## PROBLÈMES À RÉSOUDRE
a) Dans le texte sur les échappées urbaines de Tënk, dans quelle ville le film Selfie d'Agostino Ferrente fait-il circuler deux jeunes en mobylette ?
b) Prolongez le texte sur les échappées urbaines de Tënk à partir de sa dernière phrase.

Echappées
urbaines sur Tënk

Appartements trop petits, besoin d’air ou nuits trop chaudes, les raisons de s’approprier les espaces extérieurs en ville sont nombreuses. Prendre le temps de se poser au milieu du flot des passants (...)
+

Appartements trop petits, besoin d’air ou nuits trop chaudes, les raisons de s’approprier les espaces extérieurs en ville sont nombreuses. Prendre le temps de se poser au milieu du flot des passants pressés, dépasser les regards qui rendent invisibles, c’est s’offrir des occasions d’étonnement sans cesse renouvelées. Monter une programmation de films documentaires en plein confinement, de chez soi, c’est se rappeler cette évidence et chercher à retrouver, et partager, les chaudes couleurs humaines de la vie urbaine.

Aller à la rencontre du voisin croisé chaque jour nez en l’air et air occupé au sortir de son immeuble parisien, telle Joséphine Drouin Viallard (L’indien de Guy Môquet). Ou d’enfants de son quartier, à Bruxelles, jouant des maigres interstices de verdure disponibles en milieu urbain pour se raconter ensemble des histoires de brigands (Our City, de Maria Tarantino). Tourner en mobylette dans les rues de Naples avec deux jeunes à l’humeur amusé (Selfie, de Agostino Ferrente). Se poser dans un Community Garden aux multiples vies, niché dans un coin secret de l’Est de Londres, et découvert à l’occasion de l’immuable promenade quotidienne d’une réalisatrice et de son chien (Here for Life, de Andrea Luka Zimmerman et Adrian Jackson).

Il s’agit qu’émergent à l’écran et dans nos vies des « existences non imaginées », comme le nomme James Agee, édifié par ses rencontres en Alabama aux temps de la Grande Dépression (Louons maintenant les grands hommes). Ou parfois, trop souvent, seulement imaginées, pourrions nous compléter.

Car c’est de cela dont il est question dans cette Escale : donner corps à des présences que nous sommes rarement en capacité de voir. Un cinéma du réel intuitif, rendu à sa plus simple expression dans ses intentions par les réalisateurs et les réalisatrices qui s’en emparent : témoigner d’autres vies que les leurs. Il s’agit de composer avec l’outil cinéma une forme ingénieuse pour être parmi les gens qu’ils/elles ont à coeur de connaître, et nous y projeter :

La caméra au plus près et le choix d’une intimité partagée pour Benoît Dervaux et Yasmina Abdellaoui, compagnons d’un voyage tout personnel mené par Gigi, Monica...et Bianca, enfants des rues de Bucarest. Dans une absence de narration apparente, en 16 mm et à distance pour Helen Levitt, Janice Loeb et James Agee 40 ans plus tôt, avec la volonté ferme de retranscrire le plus fidèlement possible la musique urbaine des rues de Harlem dans un film pourtant muet (In the streets). Au travers d’une construction sonore et visuelle maligne, chez Nelson Makengo, par laquelle le spectateur est transporté à Kinshasa, aux côtés des habitants en résistance dans l’obscurité des nuits sans électricité de la cité (Nuit Debout).

## DONNÉES DISPONIBLES
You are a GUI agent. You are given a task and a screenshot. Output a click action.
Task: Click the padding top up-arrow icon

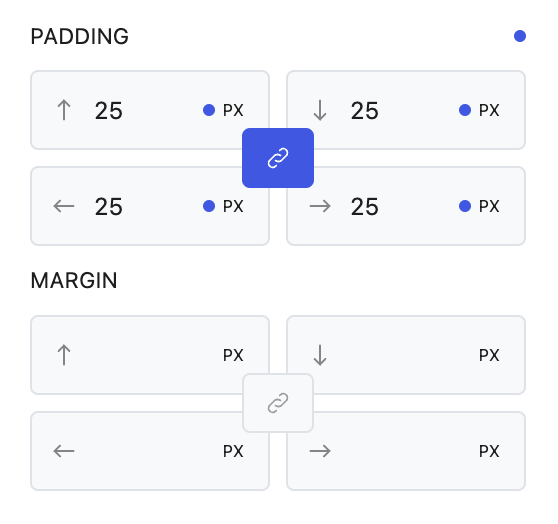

## LES RÉPONSES
a) Naples.

b)
Des films parfois joyeux, parfois plus âpres, qui entrent en résonance non pas tant dans les dispositifs déployés, de formes diverses, que dans un talent commun à être pleinement en écoute et nous révéler l’extraordinaire éclat de la cartographie humaine. L’occasion de se laisser surprendre par ce que cette géographie en mouvement nous raconte de nos villes, et de celles et ceux qui les font vivre.

Pauline David
Programmatrice – Festival En ville !

Here for life

UK, 2019 - 87'
Grand Prix du Festival de cinéma En ville ! 2020 Tandis qu’Andrea (...)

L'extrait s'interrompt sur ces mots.